When we first learn the game of chess, we are taught that each piece has its own "value" attached to it. Giving the pawn a value of 1, the knight and bishop are designated a value of 3, the rook is given the value of 5, the queen a value of 9, and the king is not assigned a value because the king is your life.

Well, what you are about to see here is that in certain cases, you can throw these numerical values right out the window, and in this case, we are going to talk about the re-evaluation of the Black pieces in the Classical King's Indian. This is not a complete survey of the Classical King's Indian, and the line we will be looking at is considered one of the most popular lines in modern theory. We will start by discussing the value of Black's pieces, and then I will show you two games. One played between a couple of 2400 players, and another between a couple of experts, showing some of the typical errors made at lower levels of play, but it still illustrates the value of Black's pieces in this line.

The line we will be talking about comes after the moves 1.d4 Nf6 2.c4 g6 3.Nc3 Bg7 4.e4 d6 5.Nf3 O-O 6.Be2 e5 7.O-O Nc6 8.d5 Ne7 9.Ne1 Nd7 10.Be3 f5 11.f3 f4 12.Bf2 g5 13.a4, which leads to the following position:

So now what we need to do is evaluate each piece of Black's. The center is completely blocked, and it is fairly clear what each side wants to do. White has all of his pieces pointing toward the queenside, and his major break is with the c-pawn to c5. If he achieves this and trades on d6, Black will have a clear weakness on d6. Black, on the other hand, will be looking to continue to advance his kingside and attack the White king. The major break is with the move ...g4. It is very rare that White will want to take the pawn on g4 as it will severely weaken e4 and allow Black to advance the f-pawn if tactical possibilities exist. This will often lead to Black being able to play ...g3, after which White will have to decide between trading on g3, which might win him a pawn in some cases, but will strip a good amount of the cover on the White king. The other option is to advance h3, attempting to block the entire position. So given these facts, let's look at the Black pieces and evaluate their importance.

First, with the fact that Black is going for the White king, the queen plays a vital role in Black's attack.

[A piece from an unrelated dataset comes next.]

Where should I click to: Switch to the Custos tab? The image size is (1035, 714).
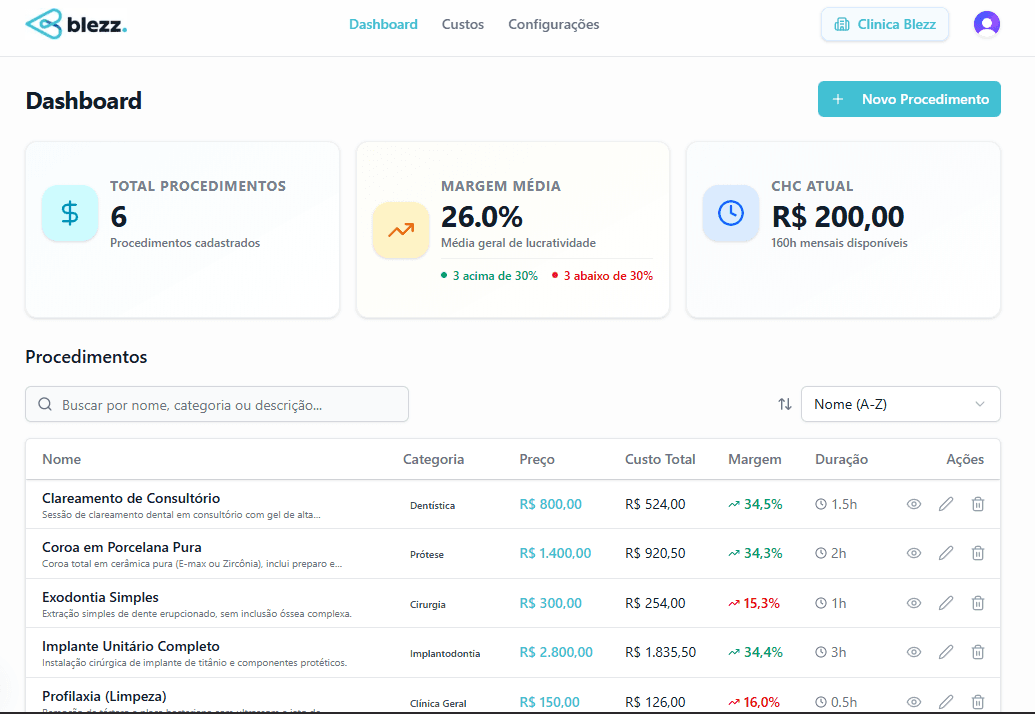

Next, the King's rook can often play a vital role. If White takes the pawn on g4, then the rook can contribute to a successful ...f3 push by Black. It can also shift itself to g7 or h7 if White opens lines up, such as in the lines when he plays hxg3 instead of h3.

With the closed nature of the position, the knights can play a vital role in getting to the White king as they don't need open lines to become useful.

The remaining Black pieces on the board are the ones whose value does not match that of normal principles. For example, the Rook on a8 plays almost no role at all in this position. Many of the other Black pieces sit for a long time on the back rank, leaving the rook on a8 blocked in by his own pieces, starting at other Black pieces and pawns sitting right in his way.

The bishops are the key here for Black. Both bishops appear to do very little given the nature of the position. That said, first let's look at the dark-squared bishop. It is clearly a bad bishop with all of Black's pawns also sitting on dark squares, and while it doesn't do much in the first game we will look at, it can very often play a vital role in covering the d6 weakness, where Black advances the rook to f7 and moves the bishop down to f8 to cover d6. Not always a necessary move, but better to have it and not need it than the other way around.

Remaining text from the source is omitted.